Trecho do texto:
↓↓↓
Nesse contexto, entendo que para a controvérsia examinada, adequada se
mostra a indenização no montante equivalente a R$ 200.000,00 (duzentos mil
reais), quantia esta que não se mostra nem tão baixa – assegurando o caráter
repressivo-pedagógico próprio da indenização por danos morais – nem tão
elevada – a ponto de caracterizar um enriquecimento sem causa.

Assim, entendo que o quantum indenizatório fixado a título de dano moral
seja equivalente à gravidade do prejuízo ocasionado, de forma a compensar a
vítima pela lesão causada, mostrando-se compatível com as condições
examinadas no caso em tela.

Do termo inicial dos juros e da correção monetária

Com relação à incidência de juros e correção monetária sobre o valor da
condenação, é importante assinalar que aqueles são corolários legais desta,
de sorte que é desnecessário que a sentença disponha expressamente a esse
respeito.

Frise-se que a correção monetária não representa encargo, uma vez que
neutraliza os efeitos do tempo sobre o valor da moeda, ou seja, é
conseqüência do próprio crédito, não importando em acréscimo ao quantum
devido, mas mera manutenção do poder aquisitivo da moeda em curso no país,
de sorte que a não-satisfação desta importa em enriquecimento sem causa por
parte da apelante. Logo, deve ser ressarcido integralmente ao credor, de
acordo com o disposto no artigo 884, caput, in fine, do atual Código Civil,
bem como em função de expressa disposição da Lei n.º 6.899/80.

De outro lado, o índice que medirá esta atualização deve ser o IGP-M, que é
o parâmetro adotado por esta Corte como fator de correção monetária, pois é
o que melhor atualiza o valor nominal da moeda em curso no país, sendo que o
entendimento deste Colegiado é de que esta deve incidir a contar do
arbitramento da indenização.

Aliás, a questão envolvendo o termo inicial da correção monetária,
anteriormente controvertida na
jurisprudência dos tribunais pátrios, restou pacificada com a edição recente
da Súmula nº. 362 pelo Superior Tribunal de Justiça, em 15 de outubro de
2008:

Súmula nº. 362 do Superior Tribunal de Justiça: A correção monetária do
valor da indenização do dano moral incide desde a data do arbitramento.

No que tange aos juros moratórios estes devem incidir a base de 1% ao mês,
na forma do artigo 406 do Código Civil, em consonância com o disposto no
artigo 161, § 1º, do Código Tributário Nacional, a partir do reconhecimento
do fato em análise. Dispositivos estes que autorizam a incidência imediata
do percentual precitado para a hipótese de moratórios, em especial no caso
em exame, no qual a reparação deve ser a mais ampla possível, sob pena de
importar em prejuízo para a parte autora. Nesse sentido são os arestos a
seguir transcritos:

RESPONSABILIDADE CIVIL. DANO MORAL. INSCRIÇÃO EM CADASTRO DE INADIMPLENTES.
VALOR DA REPARAÇÃO. TERMO INICIAL DOS JUROS DE MORA. VERBA HONORÁRIA.
↑↑↑
Dados de entrada:
↓↓↓
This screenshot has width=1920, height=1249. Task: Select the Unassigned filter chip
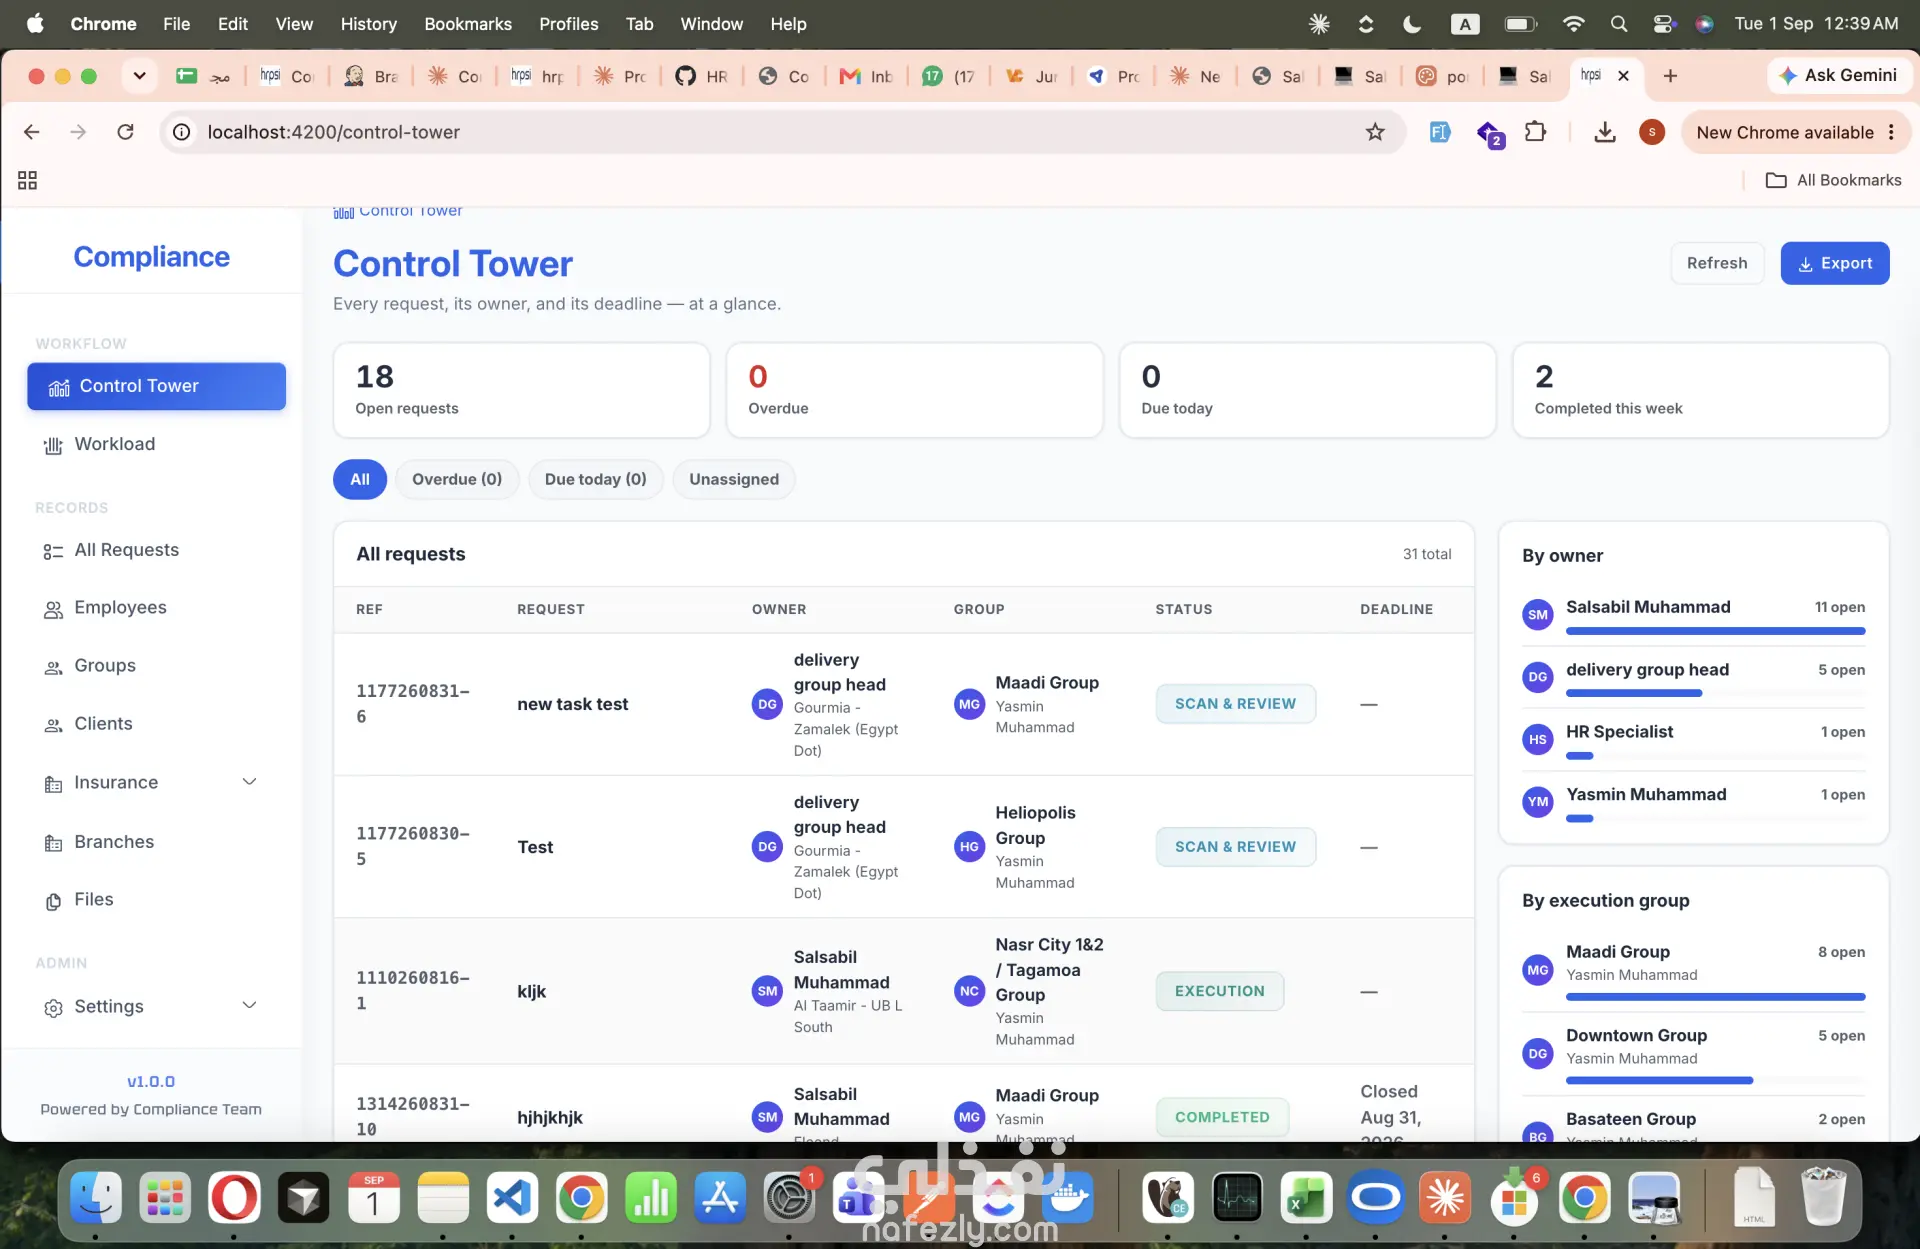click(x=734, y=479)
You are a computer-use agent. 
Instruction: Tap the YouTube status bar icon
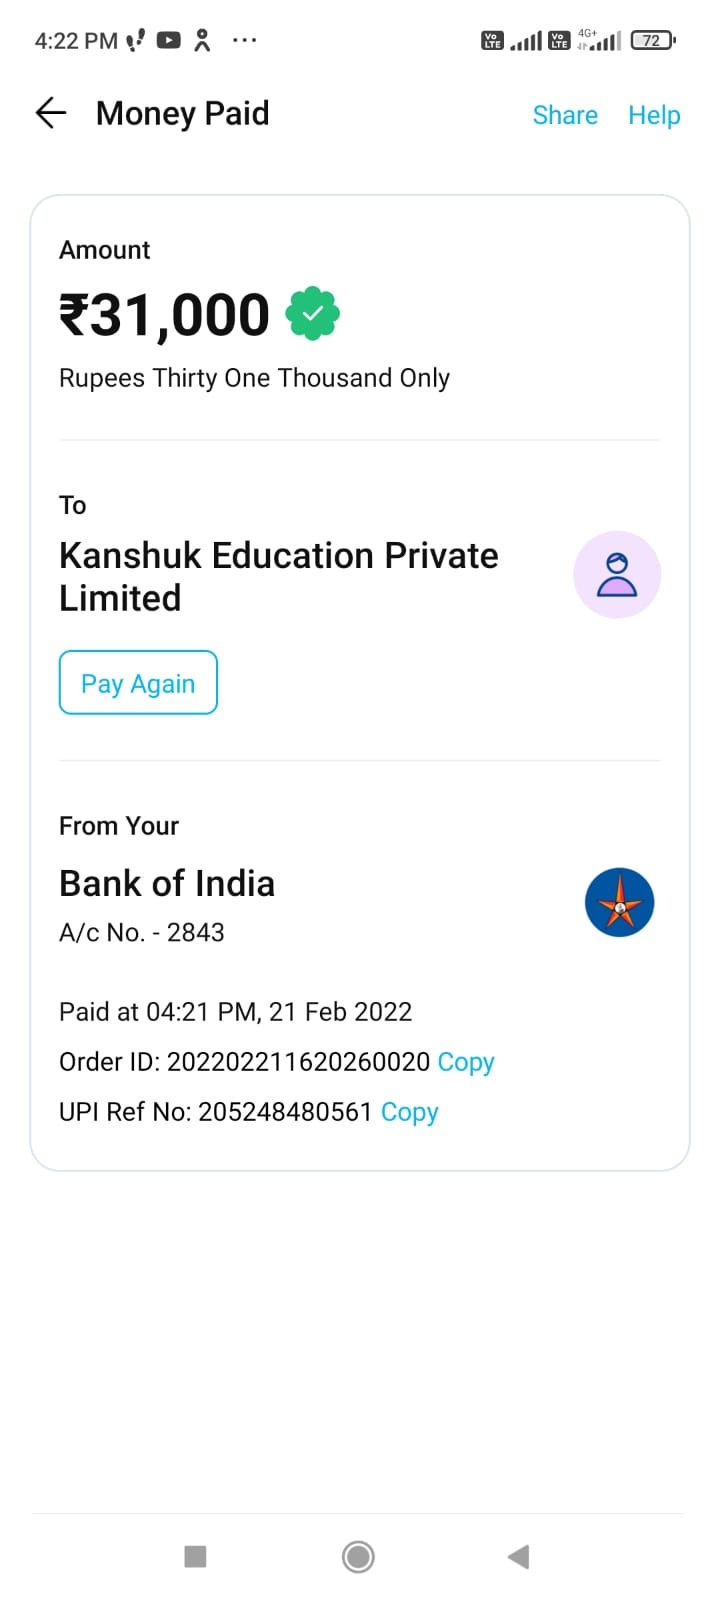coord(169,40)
↑↑↑
↓↓↓
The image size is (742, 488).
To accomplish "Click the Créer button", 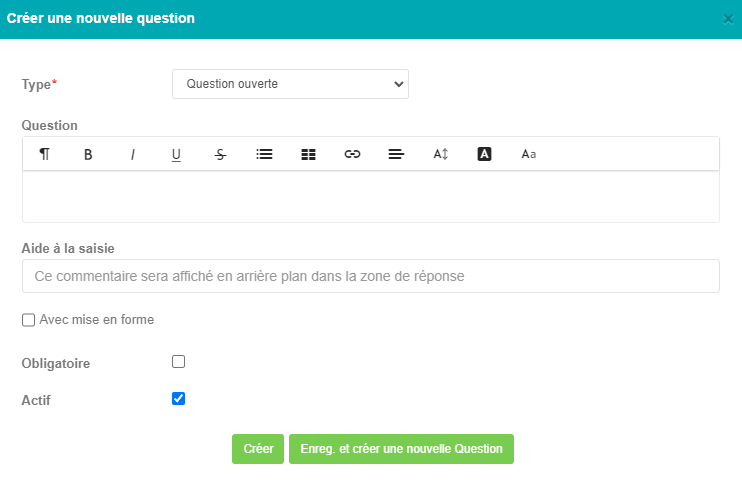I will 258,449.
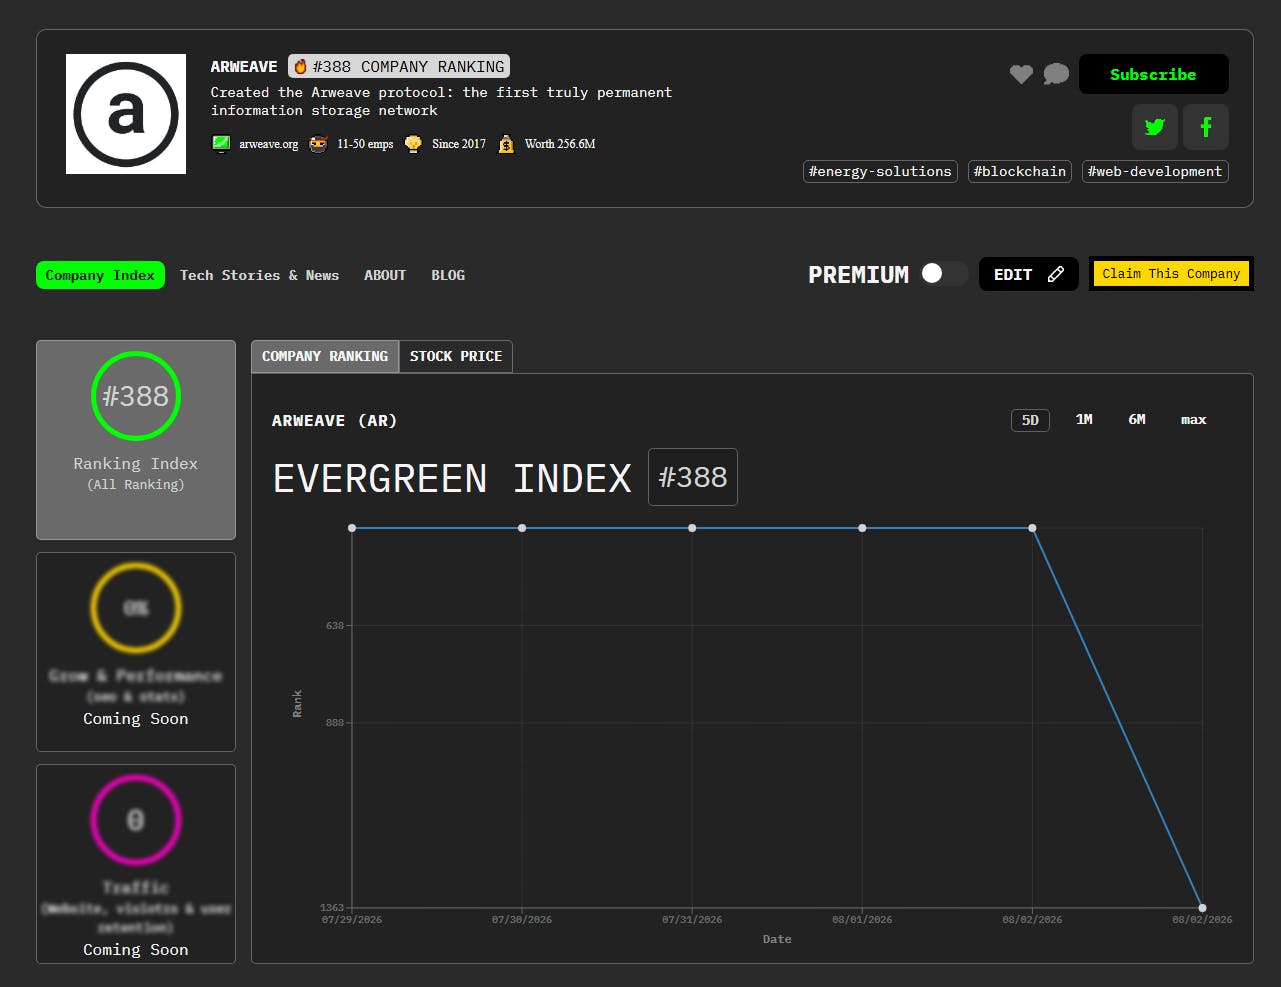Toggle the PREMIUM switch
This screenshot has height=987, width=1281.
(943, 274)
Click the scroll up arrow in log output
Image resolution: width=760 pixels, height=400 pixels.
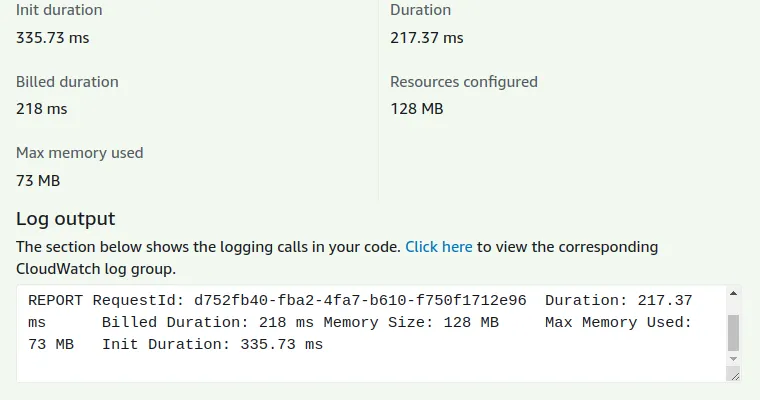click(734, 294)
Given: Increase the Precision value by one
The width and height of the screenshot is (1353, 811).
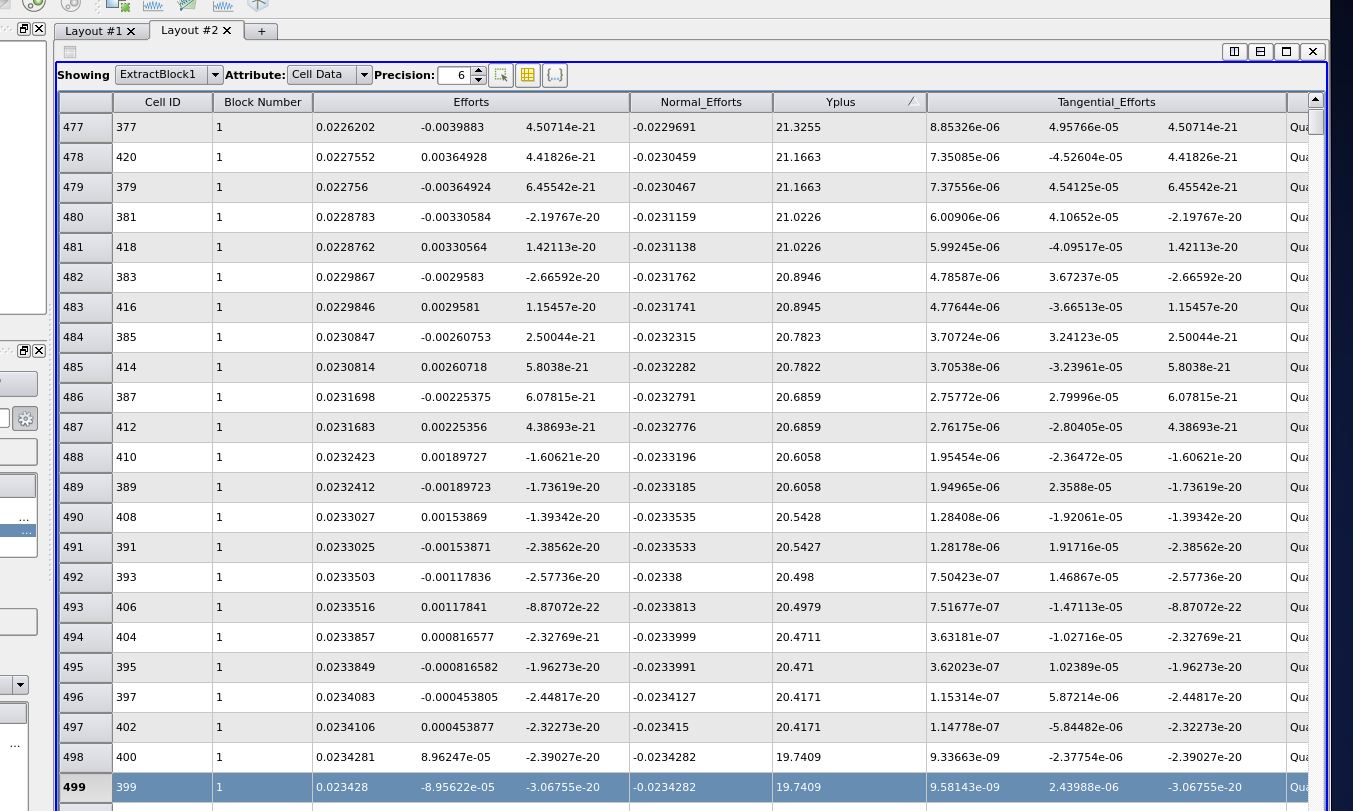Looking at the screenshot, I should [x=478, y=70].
↑↑↑
↓↓↓
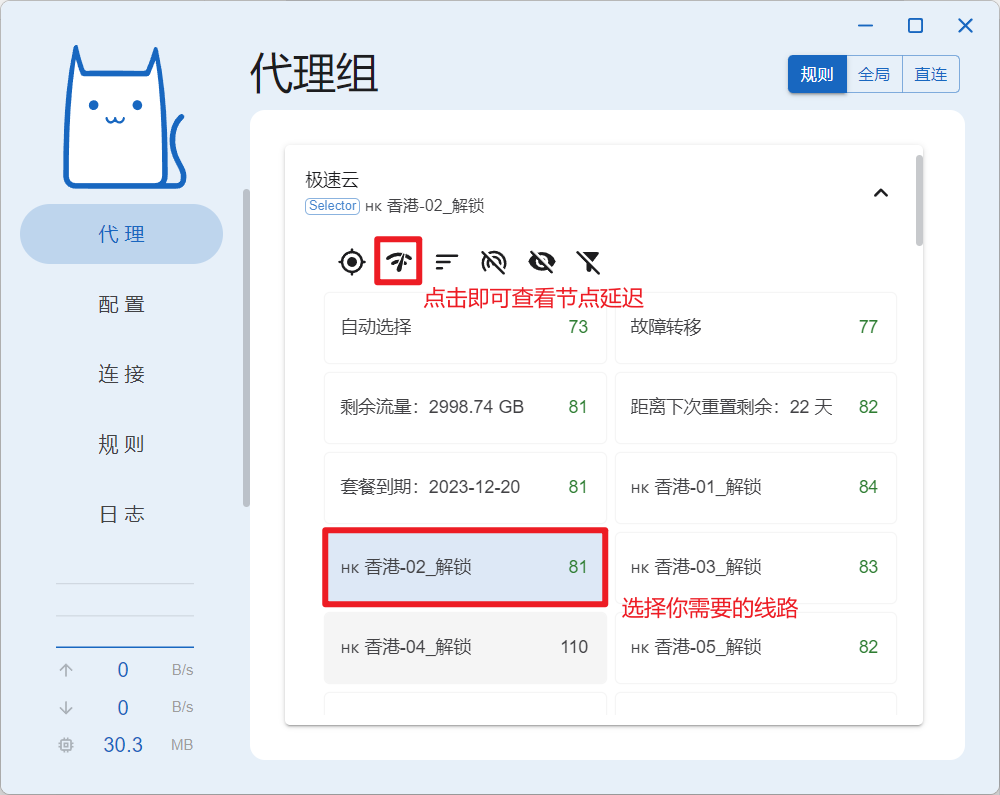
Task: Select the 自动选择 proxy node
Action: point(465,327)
↑↑↑
Tarefa curta 1: Localize nos registros todas as linhas que contêm a palavra "height" e copie cada uma delas. Diferencie maiúsculas de minúsculas.
Tarefa curta 2: Dê sequência ao trecho da decisão sobre indenização por dano moral, escrevendo a parte que viria logo depois da última linha.

Resposta do exercício 1:
This screenshot has width=1920, height=1249. Task: Select the Unassigned filter chip
This screenshot has height=987, width=1281.
Image resolution: width=760 pixels, height=400 pixels.
The width and height of the screenshot is (1353, 811).

Resposta do exercício 2:
Preliminar de nulidade da sentença, por cerceamento de defesa, rejeitada. A
reparação do dano moral há de ser arbitrada em consonância com as
circunstâncias de cada caso e tendo em vista as posses do ofensor e a
situação pessoal do ofendido, evitando que se converta em fonte de
enriquecimento ou se torne inexpressiva. Valor da reparação mantido. Juros
de mora contados da data do evento danoso. Súmula 54 do STJ e art. 398 do
atual CC. Verba honorária majorada. Apelação provida em parte. (Apelação
Cível Nº. 70027280932, Quinta Câmara Cível, Tribunal de Justiça do RS,
Relator: Leo Lima, Julgado em 17/12/2008).

APELAÇÃO CÍVEL. RESPONSABILIDADE CIVIL. AÇÃO DE INDENIZAÇÃO. DESCONTO
PREVIDENCIÁRIO INDEVIDO. DANO MORAL. CONFIGURAÇÃO. Evidenciado o ilícito da
ré, que procedeu o desconto do benefício previdenciário da autora, junto ao
INSS, de parcelas de financiamento não contratado pela beneficiária,
privando-a da utilização dos valores indevidamente deduzidos, caracterizado
está o dano moral puro ou in re ipsa, exsurgindo, daí o dever de indenizar.
Assim, de acordo com os parâmetros adotados por esta Câmara, em casos
análogos, a indenização resta fixada em R$ 8.300,00, acrescida de correção
monetária pelo IGP-M a contar da sessão e julgamento e de juros legais,
incidentes a partir do evento danoso. Sucumbência redimensionada. APELAÇÃO
PROVIDA. (Apelação Cível Nº. 70026937383, Quinta Câmara Cível, Tribunal de
Justiça do RS, Relator: Romeu Marques Ribeiro Filho, Julgado em 29/10/2008).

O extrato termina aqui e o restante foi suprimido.